Mr. Gong Yingyan, a Zhejiang University historian and map expert, said he had “high hopes” when he first heard about the map. “But I can see now,” he said, “that it is an entirely ordinary map that proves nothing.” Mr. Mao Peiqi, a history professor at the People’s University in Beijing, said he was “certain Liu’s map is a fake.” And in a blistering comment published in the Beijing News, Mr. Zhou Zhenhe of Fudan University’s Chinese Geography Research Institute said, among other things, “Examining this map, one can see the fake elements without even looking closely. What is the point in sending it for testing?” Instead, professor Zhou said sharply that Chinese scholars “should be studying why China’s naval power in the 15th century was not developed to the extent where China became a strong maritime power.”
Why, in short, did China turn its back on the rest of the world even after Zheng’s well-documented seven voyages to places as far-flung as eastern Africa? Why did it pursue an inward-looking, “land-based ideology” rather than an outward-looking, sea-based one? Those are questions with real relevance to contemporary Chinese policy.
In a concluding comment, Mr. Zhou had the last word on the interplay between historical research and nationalism. Essentially, he suggested, there shouldn’t be any: “At the same time as respecting patriotism, we need to respect historical facts.”
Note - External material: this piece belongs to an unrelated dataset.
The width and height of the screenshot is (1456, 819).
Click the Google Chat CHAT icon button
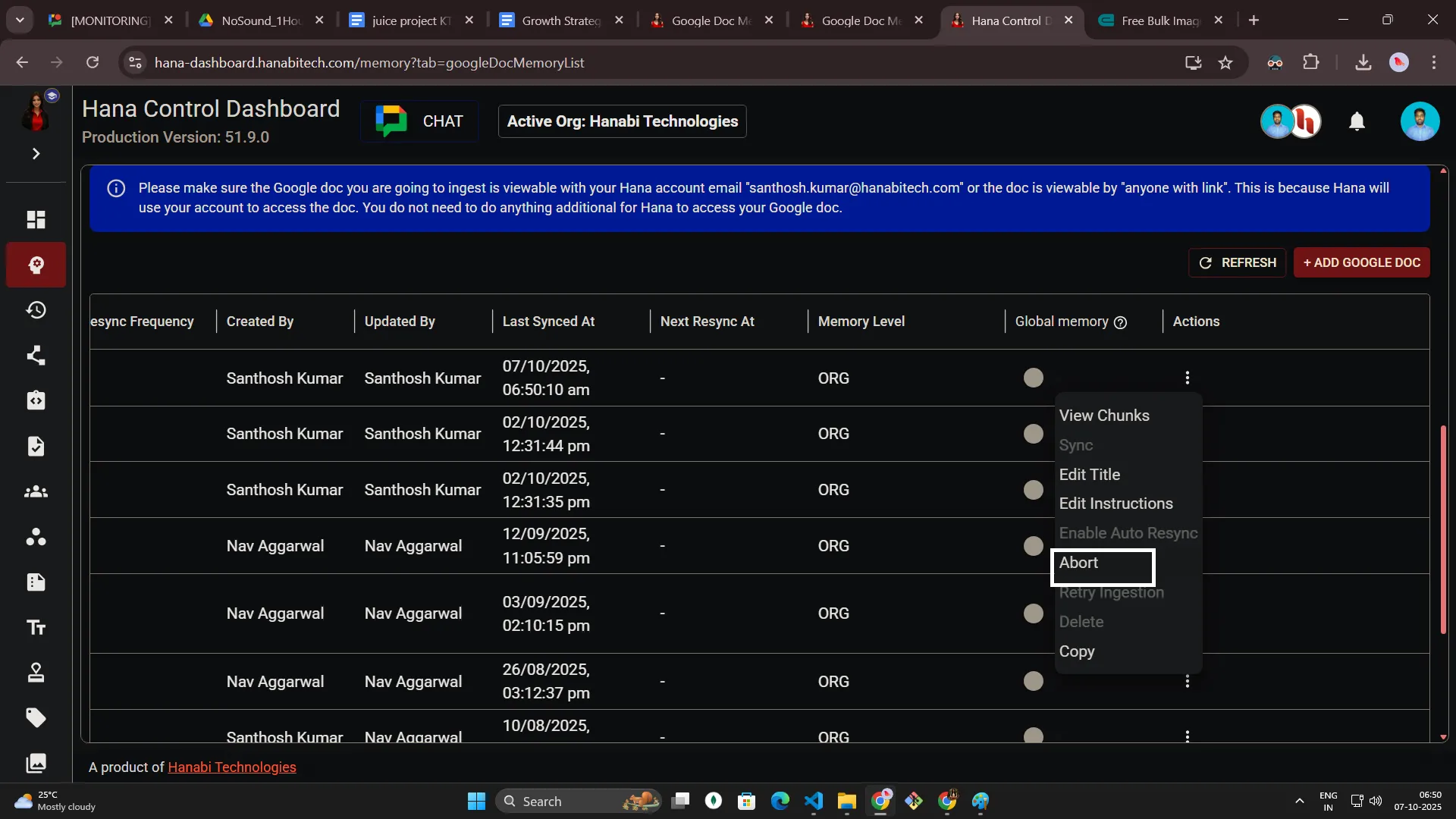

Wise words, no matter what the outcome of those tests. But here is a prediction: If the map proves “very significant for Chinese history,” to recall Mr. Liu’s words, it won’t be because it shows that Zheng reached America before Columbus. (Let’s face it, a lot of people did.) It will be because of the boost that the common sense and integrity of Chinese historians in this case have given to the reputation of their discipline.